Congrats to our friend Ed and his buddy Chef for a 2nd in the open , Hard work and dedication pays off, Dave & Lauraine


----------



## Shawn S.

billbe said:


> Correction on Derby
> Handler for 1st #15 Alley was Rick Stawski


Way to go little Alley(gator) and Rick. 4 blue in a row!!!


----------



## Brenda

Amateur Results

1st-#38 Maggie H/Liz Jerome O/ Jessie Kent 
2nd-#51 Air O/H Dennis Pugh
3rd-#47 Stevie O/H Ken Neil (Yahoo!)
4th-#6 Joe O/H Rick Van Bergen
RJ-#24-Aero H/Paul Hanson O/Dave Furin
JAM-25

Congrats to All !!!!


----------



## Frank Jones

Congratulations, Kenny & Brenda on Stevie's AM 3rd!! What an accomplishment! 

rita


----------



## Brenda

Thanks Rita, we are thrilled with Stevie's 3rd in the Am. Also his sister Rosie took 3rd in the Open with Alan Pleasant running her at Ft. Pitt!! These guys are really going to be fun. Hope you guys are well.


----------



## Frank Jones

That's a great weekend, Brenda! I'm excited for you!

rita


----------



## BentleysMom

Congrats to Maggie winning the AM. Big congrats to handler Liz Jerome and owner Jesse Kent! Nice job Liz with only handling the dog for a week ahead of time! 

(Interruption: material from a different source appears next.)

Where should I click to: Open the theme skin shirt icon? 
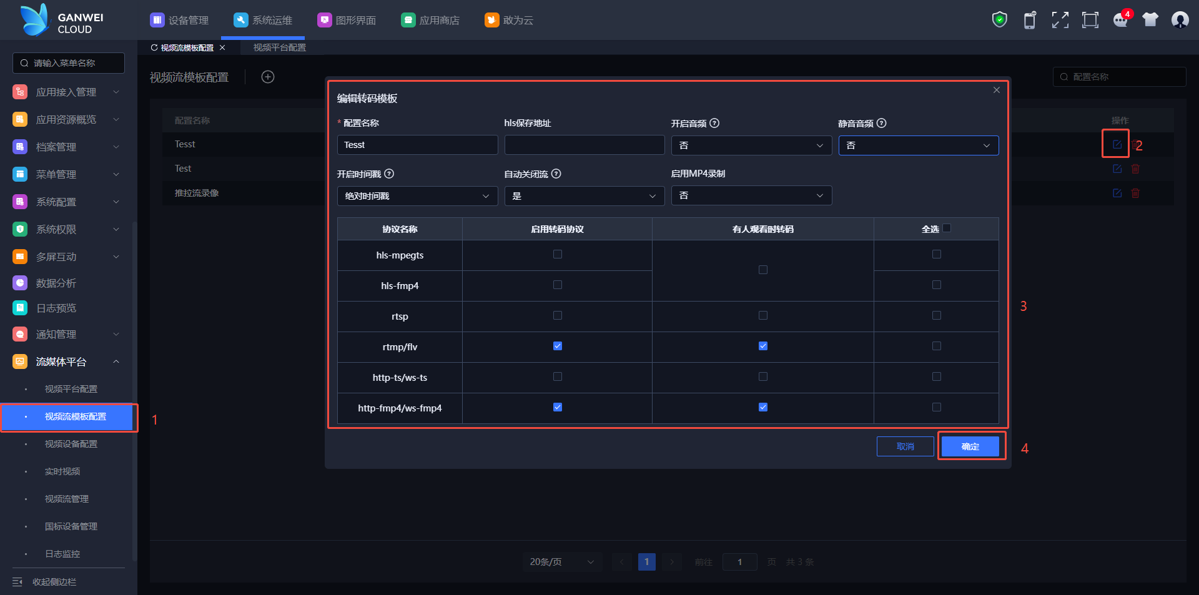pyautogui.click(x=1150, y=20)
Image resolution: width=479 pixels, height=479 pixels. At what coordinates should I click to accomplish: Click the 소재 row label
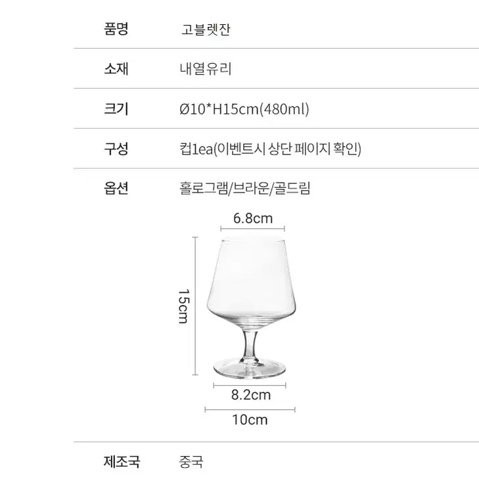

Big congrats to Chris Brandl running his dog Quinn in the Derby and receiving 4th place. Of course big congrats to Alley! True talent for Blue! congrats Ledford for receiving 2nd place. Hell, congrats to all the dogs, owners and handlers! It's not easy!


----------



## Becky Mills

Frank Jones said:


> That's a great weekend, Brenda! I'm excited for you!
> 
> rita


Times two!


----------



## drbobsd

Brenda said:


> Amateur Results
> 
> 1st-#38 Maggie H/Liz Jerome O/ Jessie Kent
> 2nd-#51 Air O/H Dennis Pugh
> 3rd-#47 Stevie O/H Ken Neil (Yahoo!)
> 4th-#6 Joe O/H Rick Van Bergen
> RJ-#24-Aero H/Paul Hanson O/Dave Furin
> JAM-25
> 
> Congrats to All !!!!


Dittos on above also special congrats to Dennis and Nancy Pugh on 2nd with Air

Dave and Lauraine Grevlos big congrats on Chilly 3rd in derby. Hope your out training soon Lauraine...


----------



## Buzz

drbobsd said:


> Dittos on above also special congrats to Dennis and Nancy Pugh on 2nd with Air
> 
> Dave and Lauraine Grevlos big congrats on Chilly 3rd in derby. Hope your out training soon Lauraine...

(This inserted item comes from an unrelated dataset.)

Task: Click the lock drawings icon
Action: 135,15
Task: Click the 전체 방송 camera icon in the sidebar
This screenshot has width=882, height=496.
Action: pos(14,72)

Don't forget about Ken JAM'ing the derby with Walker. Four SVRC members either jamming or placing last weekend!


----------



## drbobsd

Buzz said:


> Don't forget about Ken JAM'ing the derby with Walker. Four SVRC members either jamming or placing last weekend!


That's OK about Ken. If he doesn't get blue he's not happy! Good job Ken Schaaf and Walker. Walker's name sake just had his portrait unveiled at the white white house.


----------



## Buzz

Ed Krueger couldn't get into his account this morning so I'm posting up for him. He wanted to congratulate Dennis for his 2nd in the Am, Dave Grevelos for his 3rd in the derby, Ken Shaaf for his JAM with Walker in the Derby, and Bob Zylla for his win in the Open.


----------



## Lab4me

Congrats to Dennis, Nancy, and Heir for the 2nd Place in the Amateur. 
Woo Hoo,
Dave and Lauraine


----------